- **DIRECTIONS**
Update the items from the line with "Click the word PowerPoint in the title" to the line with "Action: click(x=1279, y=661)" by replacing "white" with "blue", keeping everything else unchanged. Give only those lines.
>>>
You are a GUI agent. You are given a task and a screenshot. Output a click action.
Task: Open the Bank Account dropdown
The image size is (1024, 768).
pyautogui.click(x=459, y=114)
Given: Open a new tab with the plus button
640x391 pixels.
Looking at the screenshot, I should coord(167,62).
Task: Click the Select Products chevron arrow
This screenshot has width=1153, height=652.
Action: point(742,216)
<<<
>>>
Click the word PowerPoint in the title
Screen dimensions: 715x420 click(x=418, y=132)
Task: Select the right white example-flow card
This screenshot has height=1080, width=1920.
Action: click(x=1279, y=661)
<<<
- **THE OUTPUT**
Click the word PowerPoint in the title
Screen dimensions: 715x420 click(x=418, y=132)
Task: Select the right blue example-flow card
This screenshot has height=1080, width=1920.
Action: click(x=1279, y=661)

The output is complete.